A judge in the Northern District of California recently held that a purchaser of eye makeup allegedly containing eye irritants lacked standing to pursue her claims—given that the product was not banned by the FDA and did not actually harm her eyes.
In Wilson v. ColourPop Cosmetics, LLC, 2023 WL 2023 WL 6787986 (N.D. Cal. Sept. 7, 2023), the plaintiff on behalf of a putative class alleged that she had purchased eye makeup, such as eyeshadow and eyeliner, containing various color additives, including “FD&C Red No. 4” and “D&C Brown No. 1.” Id. at *1. The complaint alleged that those ingredients “can cause physical injuries, including eye pain, skin irrigation, skin tanning, and damage through their toxicity when they enter the body.” Id. Plaintiff was unaware of the dangerous nature of these ingredients when she purchased the products and alleged that she “would not have purchased them” had she known about them. Id. at *2. Plaintiff did not, however, allege that she was physically injured in any manner from using the products. Id.
The defendant argued that because the FDA had not banned the use of those additives in eye makeup, and because plaintiff suffered no physical injury from those additives, she lacked Article III standing. Id. at *4–5. The court agreed. Id. It held that because Plaintiff “neither plausibly alleged that she suffered any injuries the Harmful Ingredients can cause, nor has she shown there is a high probability, or any for that matter, that injury will imminently occur in the future,” any physical injuries are purely speculative—and so do not rise to the level required for Article III standing. Id. at *5. It further held that “the FDA is responsible for making that determination” of whether such products are illegal to sell, but it had not banned this product. Id. For that reason, plaintiff’s allegation that the products “are unsafe is not a fact, but rather, is conclusory in nature.” Id. at *4. Likewise, because plaintiff was not physically injured by the products (and presumably used them for their intended purpose without issue), she received the benefit of her bargain. Id. at *5.
The Wilson v. ColourPop Cosmetics decision is one of many in the past decade grappling with the following question: “If a product contains a contaminant but no one gets sick, did it cause an injury?” We previously wrote in depth about this issue, reviewing similar cases across the country. There, we noted that at least some courts in the Ninth Circuit had allowed cases fitting this mold to survive a motion to dismiss, such as where the plaintiff alleged injury from using a prenatal vitamin contaminated with heavy metals—without any physical injury. Barnes v. Nat. Organics, Inc., 2022 WL 4283779, at *4 (C.D. Cal. Sept. 13, 2022); see also In re Plum Baby Food Litigation, 2022 WL 16640802, at *1 (N.D. Cal.
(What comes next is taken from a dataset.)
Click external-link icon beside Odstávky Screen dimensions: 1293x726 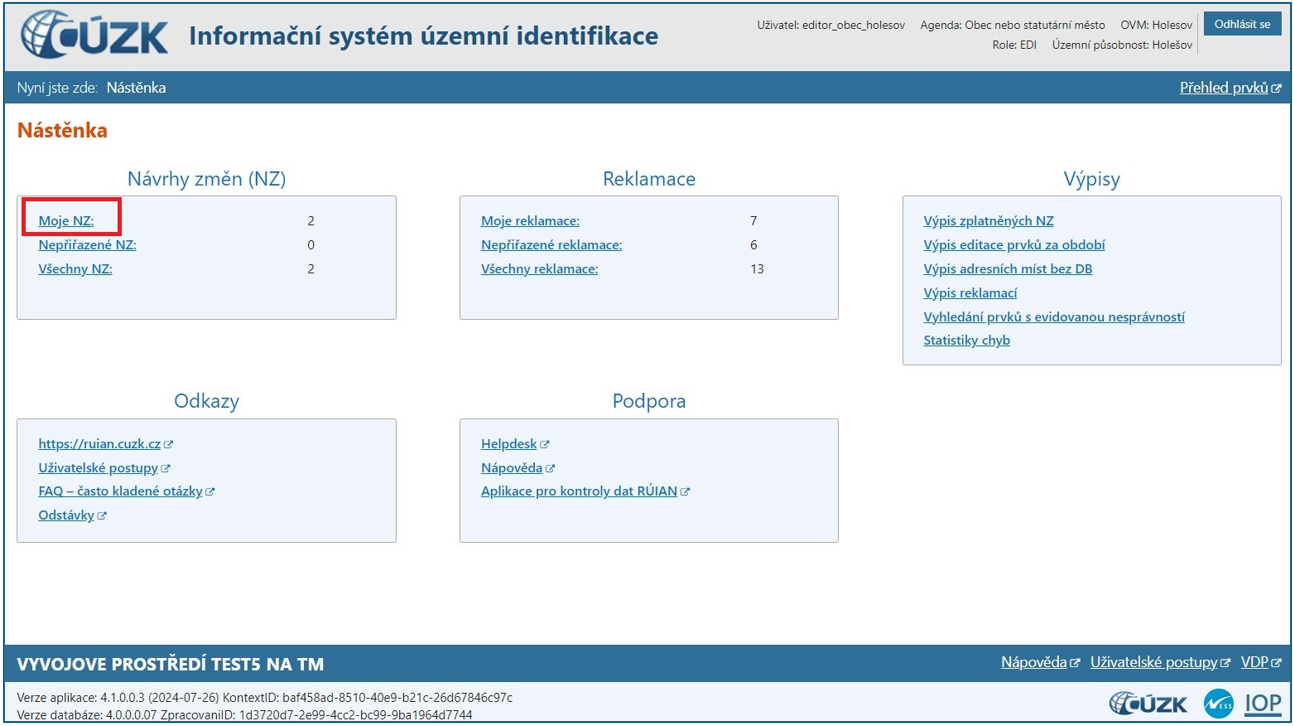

Jan. 12, 2022) (holding that plaintiffs adequately alleged an injury in fact by claiming they would not have paid the purchase price for baby food had they known the products contained heavy metals).
This more recent decision demonstrates that this issue remains unsettled in the Ninth Circuit. Our prior observation remains true: Judges across the country remain divided on this issue.